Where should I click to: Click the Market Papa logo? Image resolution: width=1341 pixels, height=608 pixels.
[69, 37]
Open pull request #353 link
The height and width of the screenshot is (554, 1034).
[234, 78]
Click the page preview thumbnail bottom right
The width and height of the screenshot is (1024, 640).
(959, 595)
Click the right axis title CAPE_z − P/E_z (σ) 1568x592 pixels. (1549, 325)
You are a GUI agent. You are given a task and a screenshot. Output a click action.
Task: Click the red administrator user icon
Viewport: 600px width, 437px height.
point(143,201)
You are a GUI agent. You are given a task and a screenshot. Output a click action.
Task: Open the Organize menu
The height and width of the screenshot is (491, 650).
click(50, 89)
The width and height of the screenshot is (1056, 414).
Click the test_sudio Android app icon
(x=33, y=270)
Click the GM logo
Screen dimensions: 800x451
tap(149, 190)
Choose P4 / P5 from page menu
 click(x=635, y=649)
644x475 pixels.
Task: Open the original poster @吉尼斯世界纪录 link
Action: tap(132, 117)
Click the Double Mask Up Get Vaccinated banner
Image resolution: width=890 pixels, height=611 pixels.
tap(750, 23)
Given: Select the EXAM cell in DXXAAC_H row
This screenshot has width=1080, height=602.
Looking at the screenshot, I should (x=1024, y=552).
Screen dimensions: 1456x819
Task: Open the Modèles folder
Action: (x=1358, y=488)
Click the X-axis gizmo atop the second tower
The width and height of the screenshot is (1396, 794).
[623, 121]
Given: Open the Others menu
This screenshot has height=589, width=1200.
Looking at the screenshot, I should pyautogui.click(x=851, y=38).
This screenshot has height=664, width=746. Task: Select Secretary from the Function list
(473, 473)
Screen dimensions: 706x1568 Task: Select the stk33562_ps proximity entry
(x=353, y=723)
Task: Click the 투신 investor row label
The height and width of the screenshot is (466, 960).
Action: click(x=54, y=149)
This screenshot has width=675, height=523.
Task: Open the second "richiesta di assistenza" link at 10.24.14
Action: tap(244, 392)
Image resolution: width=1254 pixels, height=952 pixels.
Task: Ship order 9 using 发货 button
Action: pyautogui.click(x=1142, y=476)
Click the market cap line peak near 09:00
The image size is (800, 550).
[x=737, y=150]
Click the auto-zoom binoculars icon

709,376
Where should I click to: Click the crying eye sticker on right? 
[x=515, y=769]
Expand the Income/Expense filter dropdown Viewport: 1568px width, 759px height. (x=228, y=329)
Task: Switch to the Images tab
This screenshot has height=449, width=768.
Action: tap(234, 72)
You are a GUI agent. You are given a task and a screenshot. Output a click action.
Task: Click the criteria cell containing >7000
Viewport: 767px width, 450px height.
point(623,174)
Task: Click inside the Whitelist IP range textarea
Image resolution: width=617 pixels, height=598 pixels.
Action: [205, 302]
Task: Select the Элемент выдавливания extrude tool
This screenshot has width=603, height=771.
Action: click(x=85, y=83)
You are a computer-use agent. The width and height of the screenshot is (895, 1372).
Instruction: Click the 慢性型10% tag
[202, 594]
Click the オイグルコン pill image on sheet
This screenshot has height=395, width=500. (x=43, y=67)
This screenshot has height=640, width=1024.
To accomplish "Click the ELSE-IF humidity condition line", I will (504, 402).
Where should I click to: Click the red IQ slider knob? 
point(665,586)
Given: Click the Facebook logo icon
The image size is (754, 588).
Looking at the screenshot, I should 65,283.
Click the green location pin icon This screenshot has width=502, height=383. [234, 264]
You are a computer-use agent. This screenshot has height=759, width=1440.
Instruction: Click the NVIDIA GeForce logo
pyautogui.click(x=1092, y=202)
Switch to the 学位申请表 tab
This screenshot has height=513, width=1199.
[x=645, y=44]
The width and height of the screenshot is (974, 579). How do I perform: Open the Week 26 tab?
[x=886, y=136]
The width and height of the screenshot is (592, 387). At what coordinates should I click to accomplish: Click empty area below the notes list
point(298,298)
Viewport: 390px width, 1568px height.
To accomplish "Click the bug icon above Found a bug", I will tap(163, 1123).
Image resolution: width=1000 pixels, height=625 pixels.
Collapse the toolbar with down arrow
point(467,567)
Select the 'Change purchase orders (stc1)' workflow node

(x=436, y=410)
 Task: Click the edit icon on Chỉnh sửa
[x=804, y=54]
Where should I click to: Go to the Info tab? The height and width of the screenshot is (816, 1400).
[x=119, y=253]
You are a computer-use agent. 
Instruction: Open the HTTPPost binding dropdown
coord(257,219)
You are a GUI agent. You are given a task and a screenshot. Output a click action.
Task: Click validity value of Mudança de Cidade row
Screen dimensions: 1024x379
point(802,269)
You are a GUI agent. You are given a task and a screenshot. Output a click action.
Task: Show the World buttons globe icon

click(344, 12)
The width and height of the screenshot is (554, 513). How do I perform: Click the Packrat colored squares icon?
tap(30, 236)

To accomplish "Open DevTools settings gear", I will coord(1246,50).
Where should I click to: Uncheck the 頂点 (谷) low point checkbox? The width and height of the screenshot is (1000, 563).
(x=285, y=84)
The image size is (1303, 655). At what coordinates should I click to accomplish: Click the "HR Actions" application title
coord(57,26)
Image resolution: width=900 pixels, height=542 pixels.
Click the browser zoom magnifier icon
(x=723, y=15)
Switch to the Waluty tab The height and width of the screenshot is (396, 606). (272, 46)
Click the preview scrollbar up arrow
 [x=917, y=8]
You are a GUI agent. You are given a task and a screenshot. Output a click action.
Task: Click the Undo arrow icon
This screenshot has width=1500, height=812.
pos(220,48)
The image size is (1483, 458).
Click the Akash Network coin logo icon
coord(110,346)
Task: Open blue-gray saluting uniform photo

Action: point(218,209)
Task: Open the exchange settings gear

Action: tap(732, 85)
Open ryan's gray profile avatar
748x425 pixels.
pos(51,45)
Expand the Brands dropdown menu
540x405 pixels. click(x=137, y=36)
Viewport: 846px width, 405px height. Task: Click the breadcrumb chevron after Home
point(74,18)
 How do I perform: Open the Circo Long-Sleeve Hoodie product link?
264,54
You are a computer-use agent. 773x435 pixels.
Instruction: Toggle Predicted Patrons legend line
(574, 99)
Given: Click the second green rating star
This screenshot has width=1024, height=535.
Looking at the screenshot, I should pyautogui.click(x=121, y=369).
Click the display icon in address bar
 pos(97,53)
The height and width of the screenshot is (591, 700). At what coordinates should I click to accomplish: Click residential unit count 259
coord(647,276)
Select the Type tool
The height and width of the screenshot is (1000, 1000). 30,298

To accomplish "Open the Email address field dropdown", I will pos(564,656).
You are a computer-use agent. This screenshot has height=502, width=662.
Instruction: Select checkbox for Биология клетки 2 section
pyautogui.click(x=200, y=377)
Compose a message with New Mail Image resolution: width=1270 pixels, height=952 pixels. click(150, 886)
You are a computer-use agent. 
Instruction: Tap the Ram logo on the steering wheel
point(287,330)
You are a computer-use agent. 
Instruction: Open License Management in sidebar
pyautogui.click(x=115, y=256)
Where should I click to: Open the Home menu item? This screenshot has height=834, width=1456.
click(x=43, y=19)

**WORK ORDER**
Every record above must be repeated word for word.

**THE ANSWER**
Where should I click to: Click the Market Papa logo? Image resolution: width=1341 pixels, height=608 pixels.
[69, 37]
Open pull request #353 link
The height and width of the screenshot is (554, 1034).
[234, 78]
Click the page preview thumbnail bottom right
The width and height of the screenshot is (1024, 640).
(959, 595)
Click the right axis title CAPE_z − P/E_z (σ) 1568x592 pixels. (1549, 325)
You are a GUI agent. You are given a task and a screenshot. Output a click action.
Task: Click the red administrator user icon
Viewport: 600px width, 437px height.
point(143,201)
You are a GUI agent. You are given a task and a screenshot. Output a click action.
Task: Open the Organize menu
The height and width of the screenshot is (491, 650).
click(50, 89)
The width and height of the screenshot is (1056, 414).
Click the test_sudio Android app icon
(x=33, y=270)
Click the GM logo
Screen dimensions: 800x451
tap(149, 190)
Choose P4 / P5 from page menu
 click(x=635, y=649)
644x475 pixels.
Task: Open the original poster @吉尼斯世界纪录 link
Action: tap(132, 117)
Click the Double Mask Up Get Vaccinated banner
Image resolution: width=890 pixels, height=611 pixels.
tap(750, 23)
Given: Select the EXAM cell in DXXAAC_H row
This screenshot has width=1080, height=602.
Looking at the screenshot, I should (x=1024, y=552).
Screen dimensions: 1456x819
Task: Open the Modèles folder
Action: (x=1358, y=488)
Click the X-axis gizmo atop the second tower
The width and height of the screenshot is (1396, 794).
[623, 121]
Given: Open the Others menu
This screenshot has height=589, width=1200.
Looking at the screenshot, I should pyautogui.click(x=851, y=38).
This screenshot has height=664, width=746. Task: Select Secretary from the Function list
(473, 473)
Screen dimensions: 706x1568 Task: Select the stk33562_ps proximity entry
(x=353, y=723)
Task: Click the 투신 investor row label
The height and width of the screenshot is (466, 960).
Action: click(x=54, y=149)
This screenshot has width=675, height=523.
Task: Open the second "richiesta di assistenza" link at 10.24.14
Action: tap(244, 392)
Image resolution: width=1254 pixels, height=952 pixels.
Task: Ship order 9 using 发货 button
Action: pyautogui.click(x=1142, y=476)
Click the market cap line peak near 09:00
The image size is (800, 550).
[x=737, y=150]
Click the auto-zoom binoculars icon

709,376
Where should I click to: Click the crying eye sticker on right? 
[x=515, y=769]
Expand the Income/Expense filter dropdown Viewport: 1568px width, 759px height. (x=228, y=329)
Task: Switch to the Images tab
This screenshot has height=449, width=768.
Action: tap(234, 72)
You are a GUI agent. You are given a task and a screenshot. Output a click action.
Task: Click the criteria cell containing >7000
Viewport: 767px width, 450px height.
point(623,174)
Task: Click inside the Whitelist IP range textarea
Image resolution: width=617 pixels, height=598 pixels.
Action: [205, 302]
Task: Select the Элемент выдавливания extrude tool
This screenshot has width=603, height=771.
Action: click(x=85, y=83)
You are a computer-use agent. The width and height of the screenshot is (895, 1372).
Instruction: Click the 慢性型10% tag
[202, 594]
Click the オイグルコン pill image on sheet
This screenshot has height=395, width=500. (x=43, y=67)
This screenshot has height=640, width=1024.
To accomplish "Click the ELSE-IF humidity condition line", I will (504, 402).
Where should I click to: Click the red IQ slider knob? 
point(665,586)
Given: Click the Facebook logo icon
The image size is (754, 588).
Looking at the screenshot, I should 65,283.
Click the green location pin icon This screenshot has width=502, height=383. [234, 264]
You are a computer-use agent. This screenshot has height=759, width=1440.
Instruction: Click the NVIDIA GeForce logo
pyautogui.click(x=1092, y=202)
Switch to the 学位申请表 tab
This screenshot has height=513, width=1199.
[x=645, y=44]
The width and height of the screenshot is (974, 579). How do I perform: Open the Week 26 tab?
[x=886, y=136]
The width and height of the screenshot is (592, 387). At what coordinates should I click to accomplish: Click empty area below the notes list
point(298,298)
Viewport: 390px width, 1568px height.
To accomplish "Click the bug icon above Found a bug", I will tap(163, 1123).
Image resolution: width=1000 pixels, height=625 pixels.
Collapse the toolbar with down arrow
point(467,567)
Select the 'Change purchase orders (stc1)' workflow node

(x=436, y=410)
 Task: Click the edit icon on Chỉnh sửa
[x=804, y=54]
Where should I click to: Go to the Info tab? The height and width of the screenshot is (816, 1400).
[x=119, y=253]
You are a computer-use agent. 
Instruction: Open the HTTPPost binding dropdown
coord(257,219)
You are a GUI agent. You are given a task and a screenshot. Output a click action.
Task: Click validity value of Mudança de Cidade row
Screen dimensions: 1024x379
point(802,269)
You are a GUI agent. You are given a task and a screenshot. Output a click action.
Task: Show the World buttons globe icon

click(344, 12)
The width and height of the screenshot is (554, 513). How do I perform: Click the Packrat colored squares icon?
tap(30, 236)

To accomplish "Open DevTools settings gear", I will coord(1246,50).
Where should I click to: Uncheck the 頂点 (谷) low point checkbox? The width and height of the screenshot is (1000, 563).
(x=285, y=84)
The image size is (1303, 655). At what coordinates should I click to accomplish: Click the "HR Actions" application title
coord(57,26)
Image resolution: width=900 pixels, height=542 pixels.
Click the browser zoom magnifier icon
(x=723, y=15)
Switch to the Waluty tab The height and width of the screenshot is (396, 606). (272, 46)
Click the preview scrollbar up arrow
 [x=917, y=8]
You are a GUI agent. You are given a task and a screenshot. Output a click action.
Task: Click the Undo arrow icon
This screenshot has width=1500, height=812.
pos(220,48)
The image size is (1483, 458).
Click the Akash Network coin logo icon
coord(110,346)
Task: Open blue-gray saluting uniform photo

Action: point(218,209)
Task: Open the exchange settings gear

Action: tap(732, 85)
Open ryan's gray profile avatar
748x425 pixels.
pos(51,45)
Expand the Brands dropdown menu
540x405 pixels. click(x=137, y=36)
Viewport: 846px width, 405px height. Task: Click the breadcrumb chevron after Home
point(74,18)
 How do I perform: Open the Circo Long-Sleeve Hoodie product link?
264,54
You are a computer-use agent. 773x435 pixels.
Instruction: Toggle Predicted Patrons legend line
(574, 99)
Given: Click the second green rating star
This screenshot has width=1024, height=535.
Looking at the screenshot, I should pyautogui.click(x=121, y=369).
Click the display icon in address bar
 pos(97,53)
The height and width of the screenshot is (591, 700). At what coordinates should I click to accomplish: Click residential unit count 259
coord(647,276)
Select the Type tool
The height and width of the screenshot is (1000, 1000). 30,298

To accomplish "Open the Email address field dropdown", I will pos(564,656).
You are a computer-use agent. This screenshot has height=502, width=662.
Instruction: Select checkbox for Биология клетки 2 section
pyautogui.click(x=200, y=377)
Compose a message with New Mail Image resolution: width=1270 pixels, height=952 pixels. click(150, 886)
You are a computer-use agent. 
Instruction: Tap the Ram logo on the steering wheel
point(287,330)
You are a computer-use agent. 
Instruction: Open License Management in sidebar
pyautogui.click(x=115, y=256)
Where should I click to: Open the Home menu item? This screenshot has height=834, width=1456.
click(x=43, y=19)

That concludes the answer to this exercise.